━━ LISTED ENTRIES

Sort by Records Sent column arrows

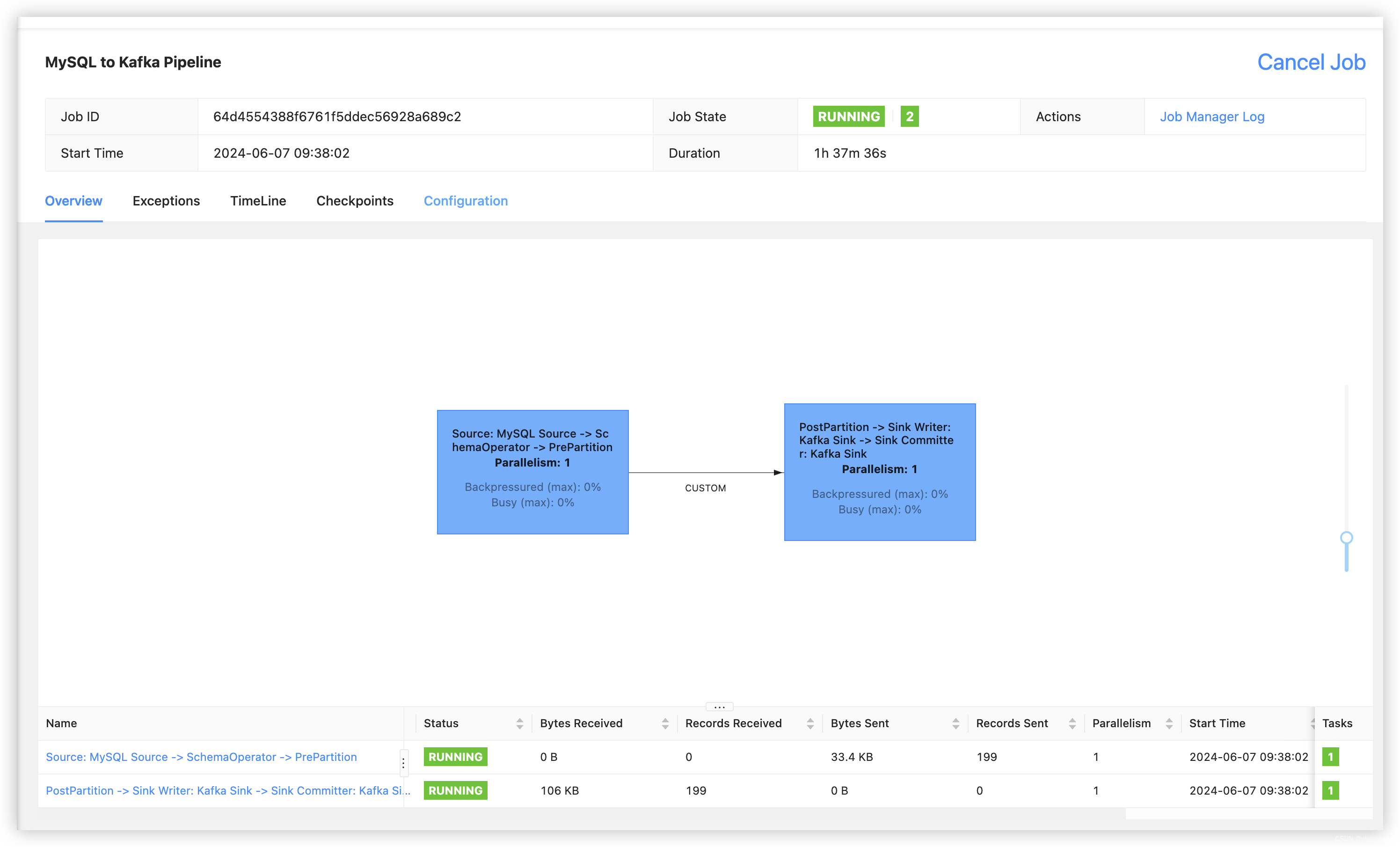pos(1072,723)
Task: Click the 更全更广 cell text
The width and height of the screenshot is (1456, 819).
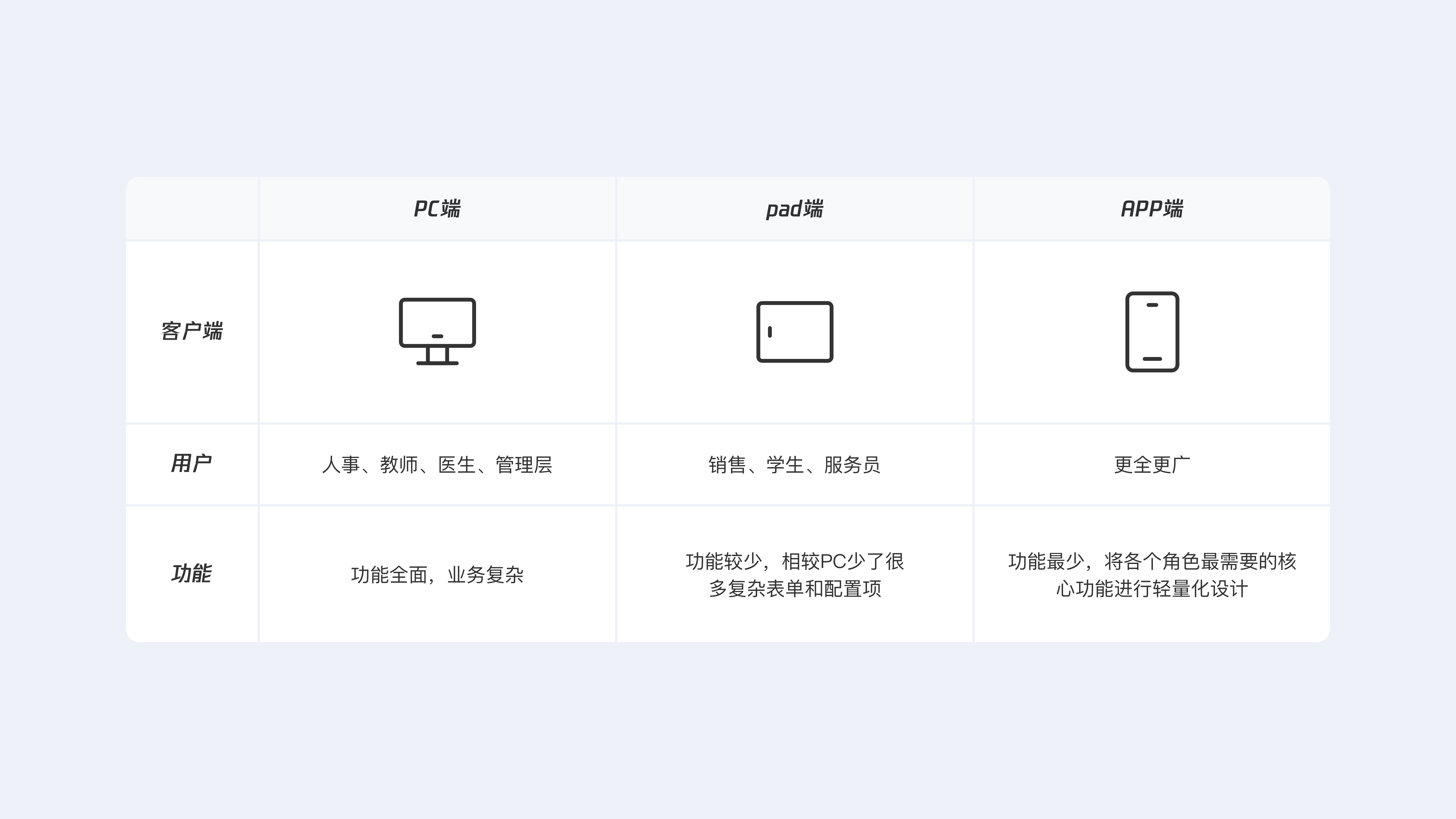Action: tap(1152, 465)
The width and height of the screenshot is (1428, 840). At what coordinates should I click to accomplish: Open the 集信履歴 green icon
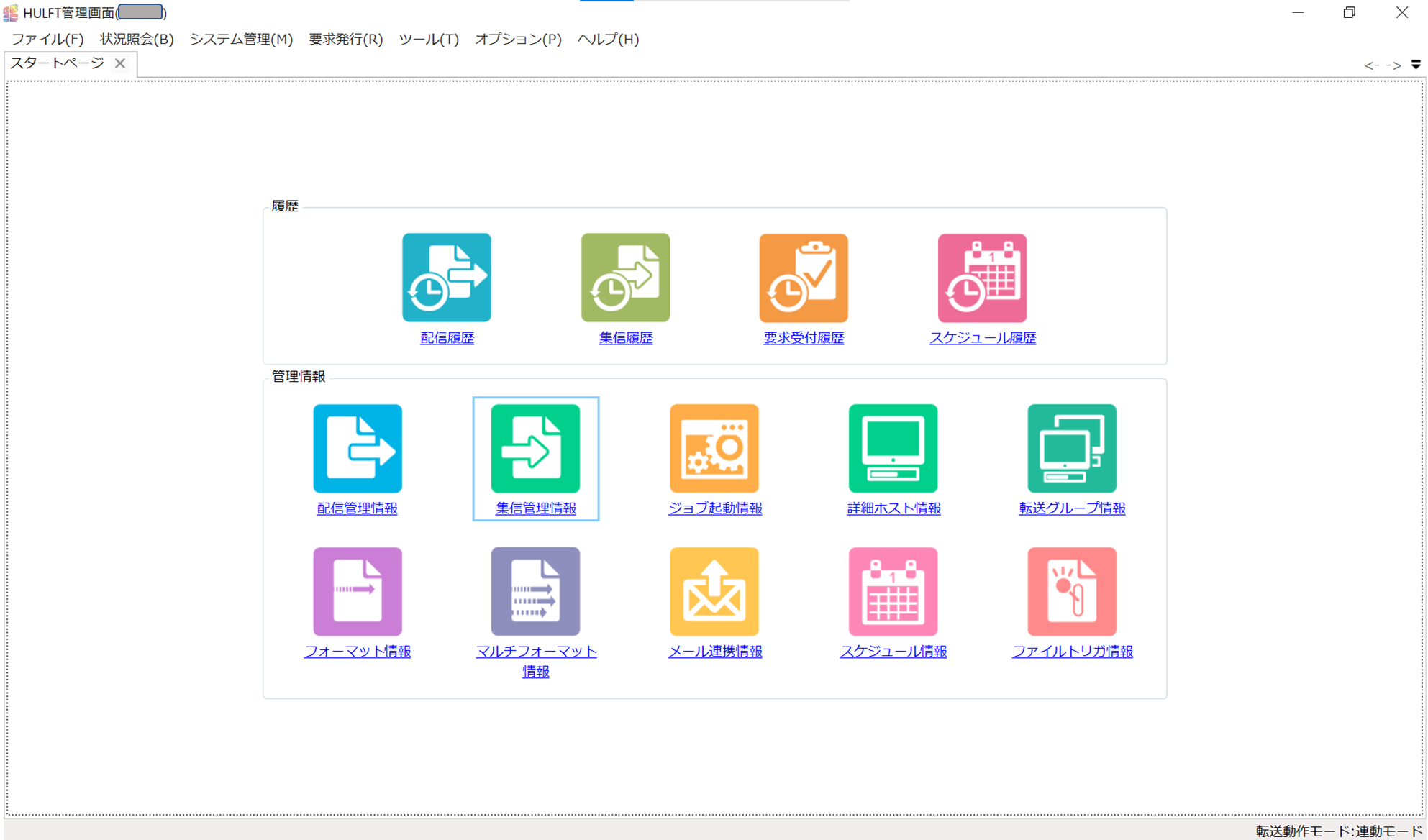(625, 278)
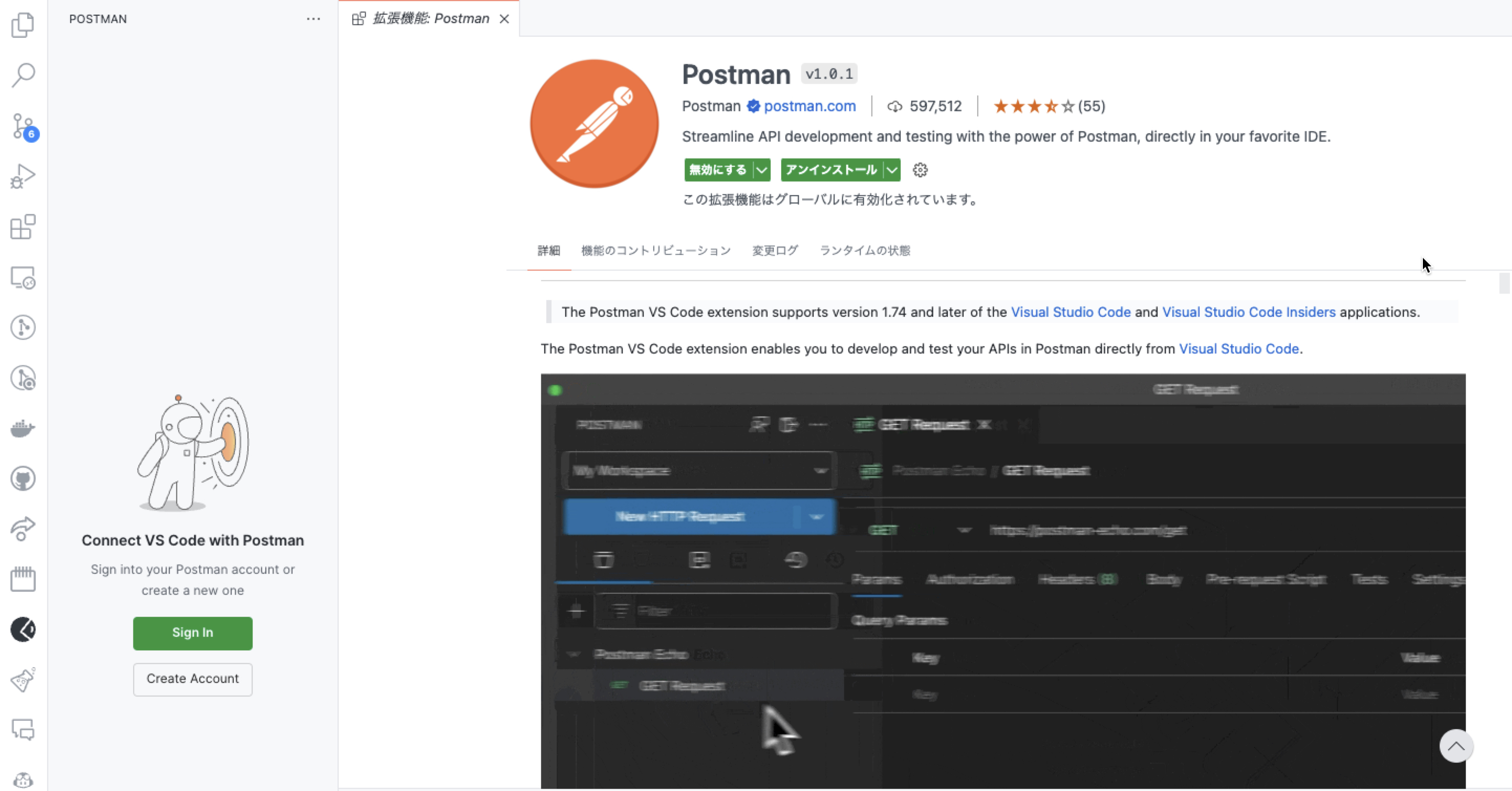Open the POSTMAN panel more actions menu
The image size is (1512, 791).
[313, 19]

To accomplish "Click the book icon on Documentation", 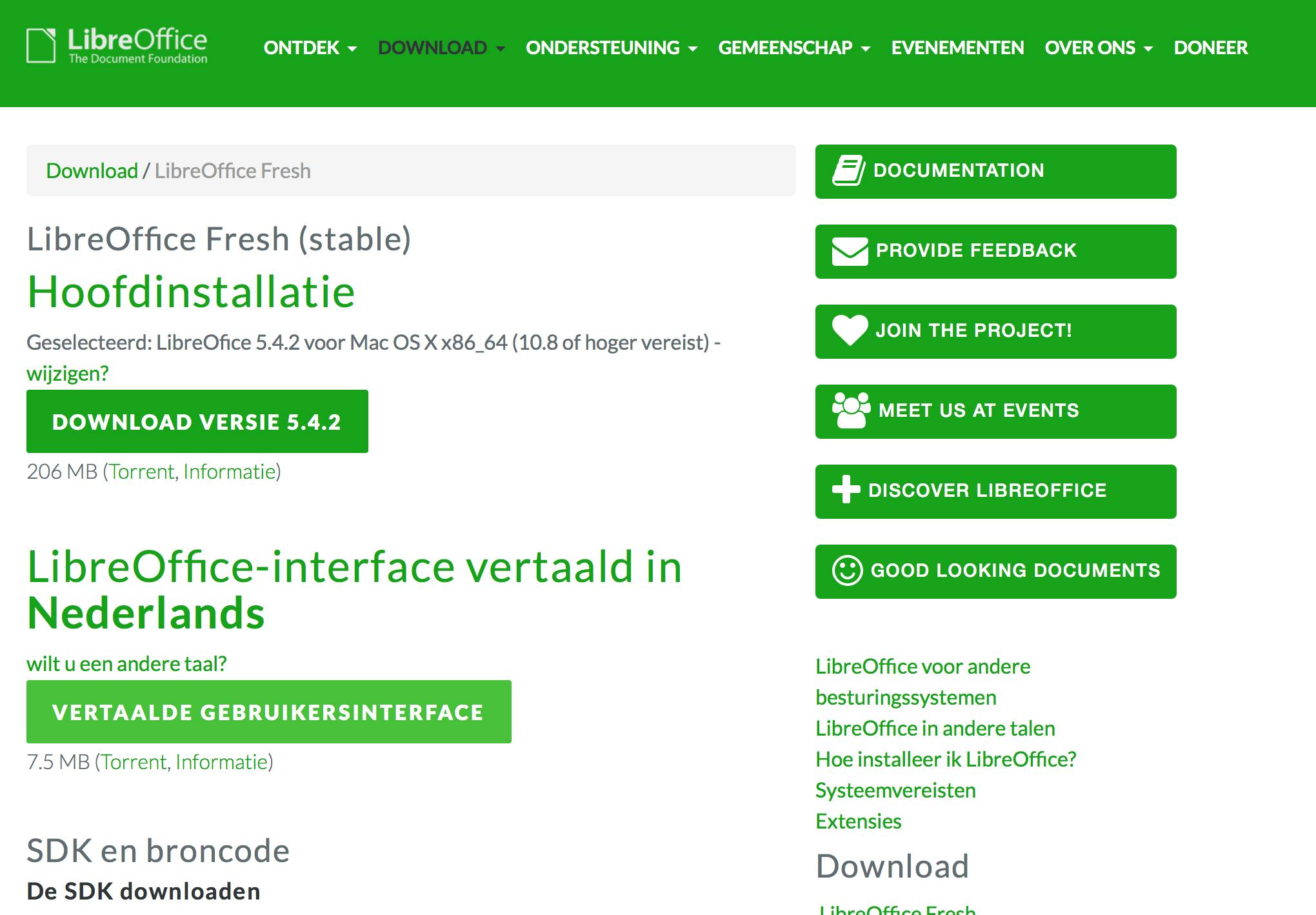I will point(848,171).
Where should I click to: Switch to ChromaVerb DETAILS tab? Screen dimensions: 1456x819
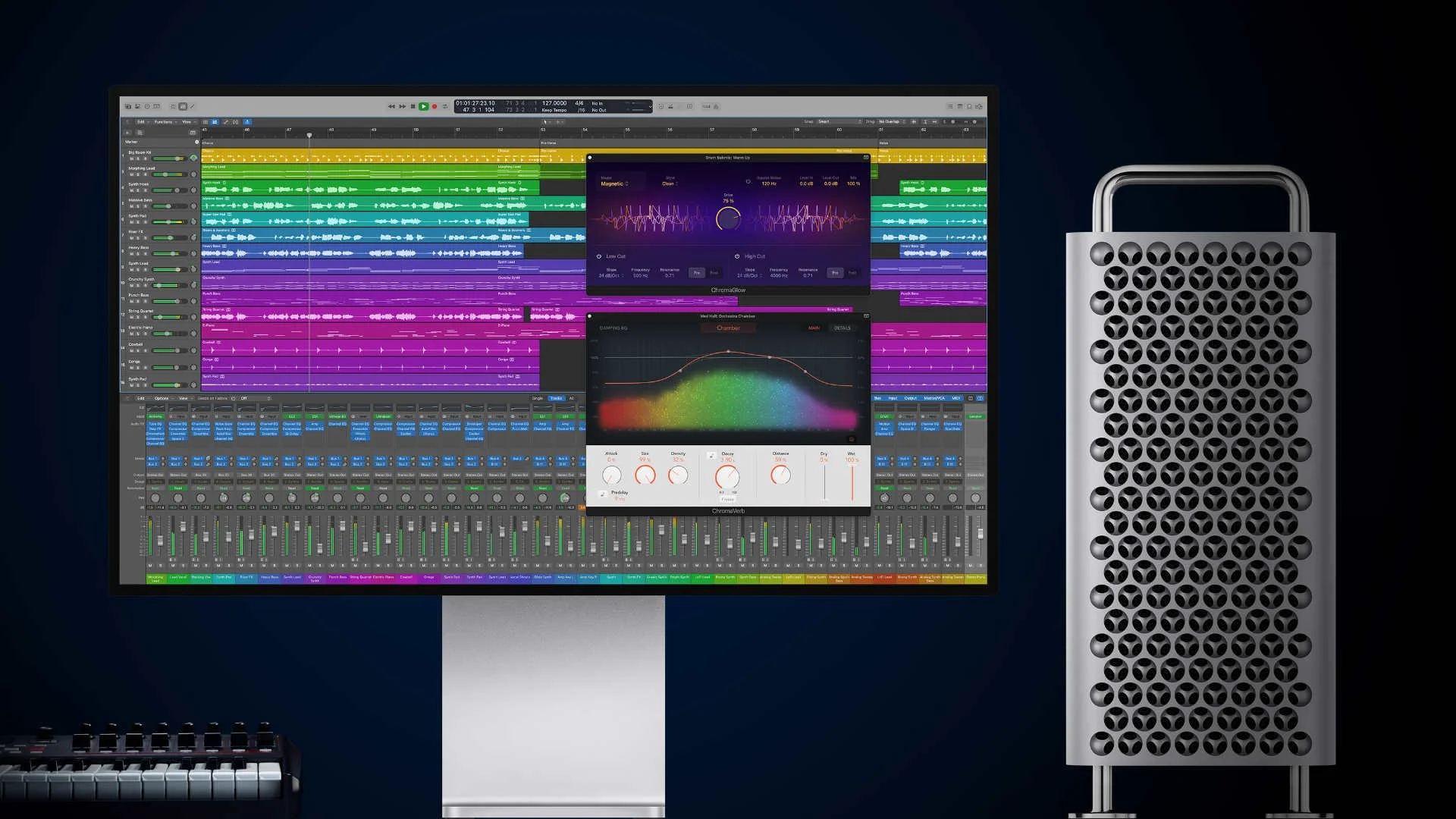pyautogui.click(x=842, y=328)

━━━━

§ **WORK REQUIRED**: Skipping any pictures, copy the line that holds "Where should I" and each line after it through the last line of the records, unchanged, and no other lines.

§ **TASK RESULT**:
Where should I click to: Switch to ChromaVerb DETAILS tab? Screen dimensions: 1456x819
pyautogui.click(x=842, y=328)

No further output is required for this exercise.